Por Andrew Ash

Crédito de imagen: Getty Images

 

En el mundo de la política a menudo serio, el atractivo del extraño apela a un deseo de cambio. A veces, todo lo que se necesita para impresionar al público en el clima político actual es mirar y dar el pego.

Sin embargo, el ascenso y la caída continua del líder del Partido Laborista del Reino Unido, Jeremy Corbyn, es un buen ejemplo de lo que sucede cuando el cortejo hambriento de votos de ciertos resultados demográficos, algo que sus contrapartes estadounidenses de extrema izquierda, Alexandria Ocasio-Cortez, Ilhan Omar, Ayanna Pressley y Rashida Tlaib, el «Escuadrón» recién creado, podrían hacer bien en participar.

Impulsado al centro de atención por la misma ola anti-libertad económica, Ocasio-Cortez & Co, a pesar de la diferencia de edad, tienen más en común con Jeremy Corbyn que el otro socialista de pelo blanco, Bernie Sanders.

Como embajador abierto desde hace mucho tiempo para una variedad de organizaciones desagradables, cuyos intereses claramente están en desacuerdo con los del Reino Unido, Corbyn ha logrado alienarse a sí mismo, y a su partido, tanto de los votantes laboristas tradicionales como de la política dominante. A pesar de todos sus frenéticos esfuerzos por parecer relevantes, sus esfuerzos parecen haber fracasado. En lugar de centrar su atención en la infraestructura de Gran Bretaña o las necesidades de la clase trabajadora, la gente que los laboristas tradicionalmente representaban, la adopción de Corbyn de los memes populistas progresistas de la época y su aliarse a muchas causas «controvertidas» dio lugar a que se dejara de lado.

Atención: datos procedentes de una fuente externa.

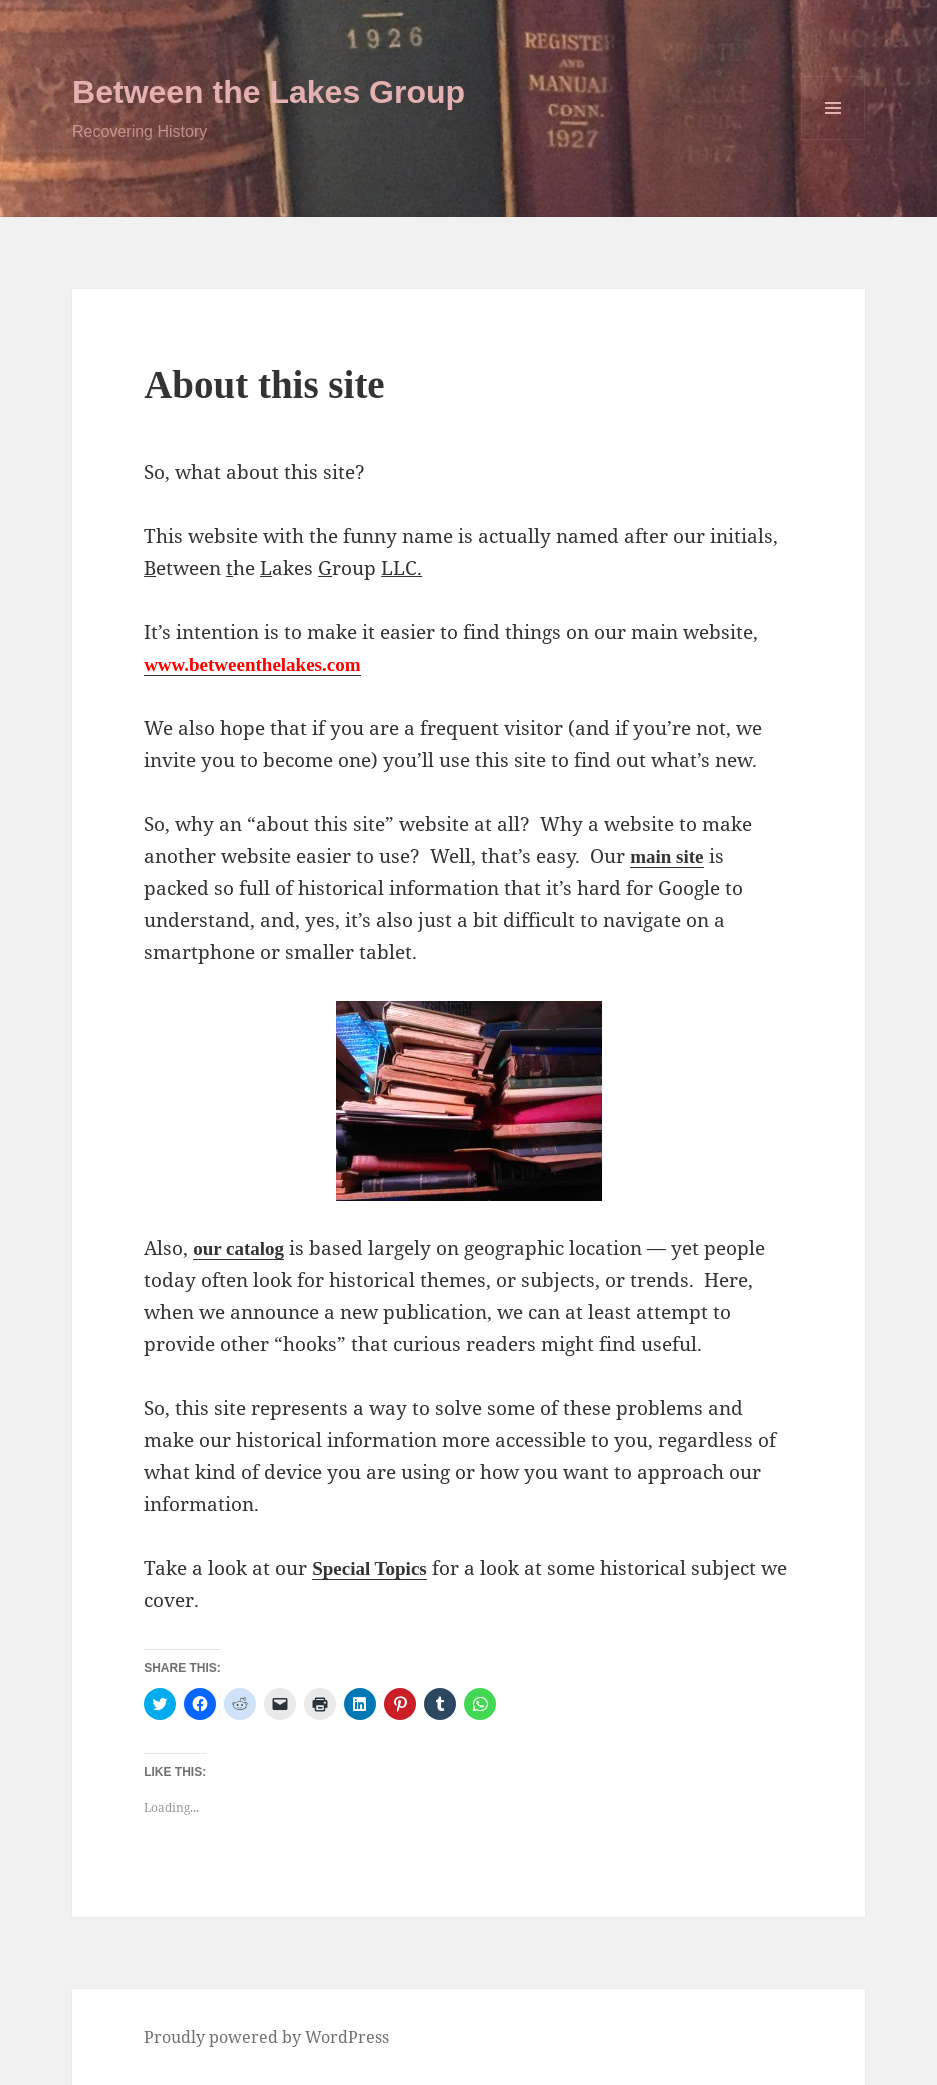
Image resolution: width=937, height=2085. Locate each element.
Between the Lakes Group (268, 92)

Como resultado, es casi seguro que Boris Johnson seguirá siendo primer ministro en el futuro previsible.

Para los partidarios de Corbyn, Brexit era el problema polarizador que inducía la rabieta. Para el Escuadrón, es un Trump-Hatred igualmente visionario que los une con su rebaño. Su negativa a aceptar al ganador elegido democráticamente de las elecciones de 2016, refleja perfectamente la base de Corbyn que rechaza el resultado del referéndum del Brexit. La ironía de que Corbyn haya pasado toda su carrera deseando salir del mercado común no se perdió en las multitudes de los votantes laboristas tradicionales: saltaron del barco al lado de Nigel Farage.

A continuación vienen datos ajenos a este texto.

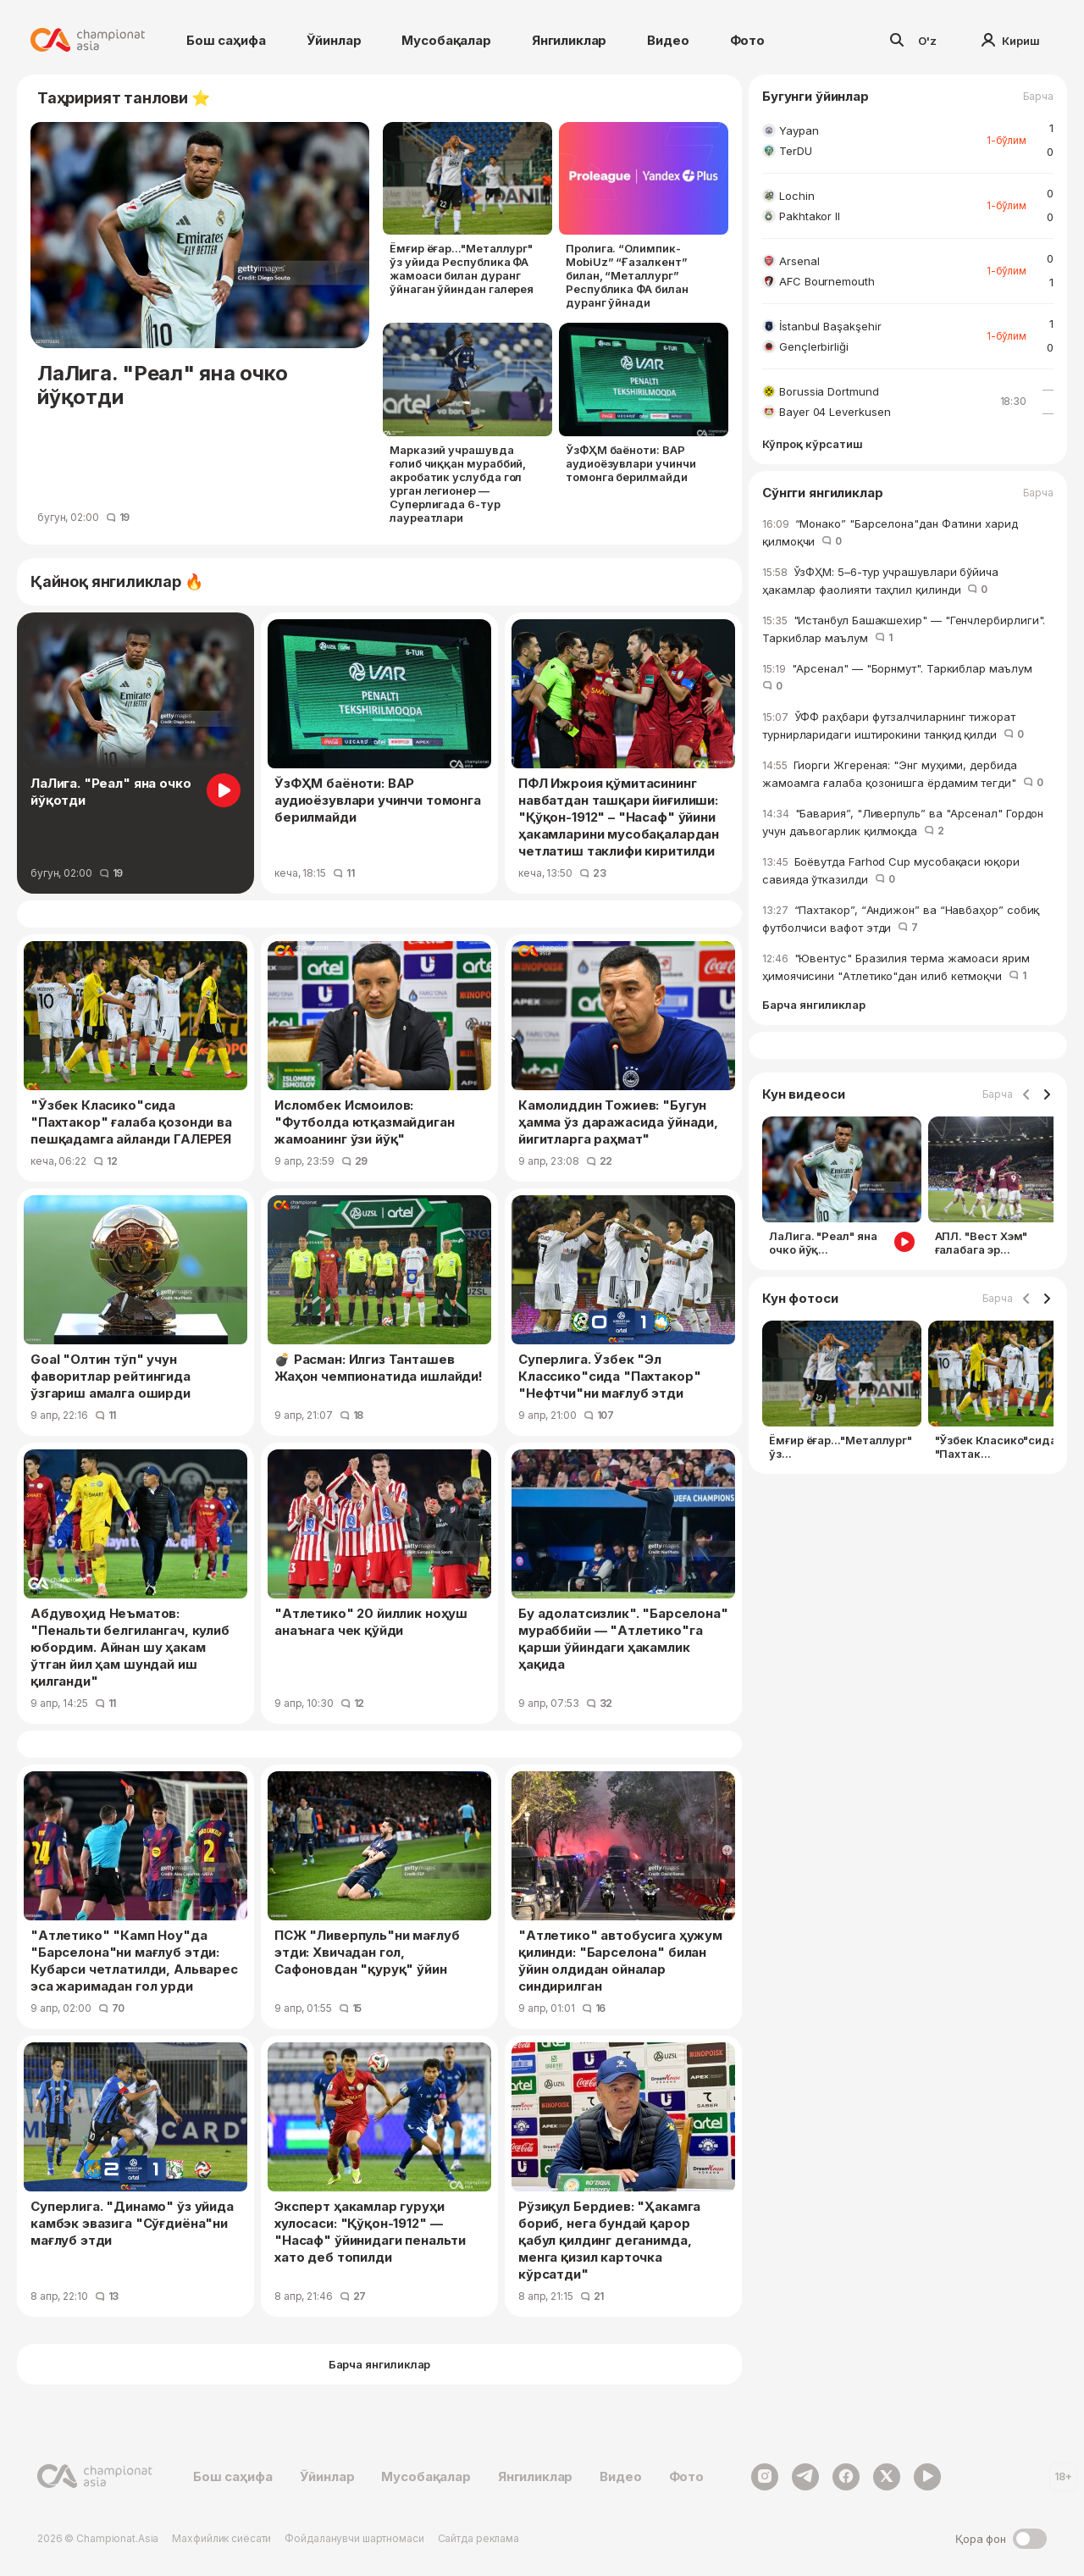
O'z (927, 40)
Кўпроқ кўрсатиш (812, 444)
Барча (1038, 96)
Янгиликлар (569, 40)
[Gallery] (908, 1189)
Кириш (1011, 40)
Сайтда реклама (478, 2538)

El papel aparentemente no oficial de Corbyn como embajador de personas como Hamas y Hezbolá, ha contribuido a su caída. La adoración inconstante, como Bernie Sanders probablemente podría haberle advertido, tiende a disolverse rápidamente; y al igual que Bernie antes que él, Corbyn agradeció su papel como el viejo blanco que está bien que le guste. Sin embargo, después de haberse arrinconado a través de su abrumador entusiasmo por las pretensiones marxistas económicamente ruinosas de sus ingenuos partidarios de los guerreros ecológicos, parece que el mismo destino podría esperar a Ocasio-Cortez, Omar, Tlaib y Pressley. Al abogar por causas que están abiertas a sondeos serios o hacer comentarios, como la burla del 11 de septiembre de Omar, su postura defensiva sobre la mutilación genital femenina (MGF) o la negativa de Ocasio-Cortez a rechazar organizaciones como Antifa, aunque podrían apaciguar a los seguidores incondicionales, ¿también ellos, como con Corbyn, serán contraproducentes?

De lo que ninguno de los lados de este equipo transatlántico parece darse cuenta es que al expresar con palabras su odio aparente hacia Occidente y sus aliados, se exponen como antagonistas de las libertades que les permiten hablar o tener oportunidades económicas sin temor a represalias: libertades que nunca tendrían en Somalia, los territorios palestinos o muchas de las tiranías atrincheradas en el planeta. Lo que los votantes pueden ver es que esas son las libertades que estos políticos podrían tratar de quitarles también, si se adoptaran sus políticas.

El Escuadrón haría bien en reconocer que desde la promoción de su nuevo compañero Corbyn a líder de la oposición en 2016, él solo ha malgastado la buena voluntad en la que entró. Al negarse a frenar su apoyo a un Con una variedad de ideas dudosas y compañeros de cama, Corbyn ha visto disminuir su popularidad a casi nada, y convertir al Partido Laborista en una marca que incluso los puntos de venta de ideas similares ahora llaman tóxicos.

 

Este artículo fue publicado por The Gatestone Institute el 14 de agosto de 2019. Reproducido en Political Hispanic con autorización de dicha fuente. Traducido por Political Hispanic.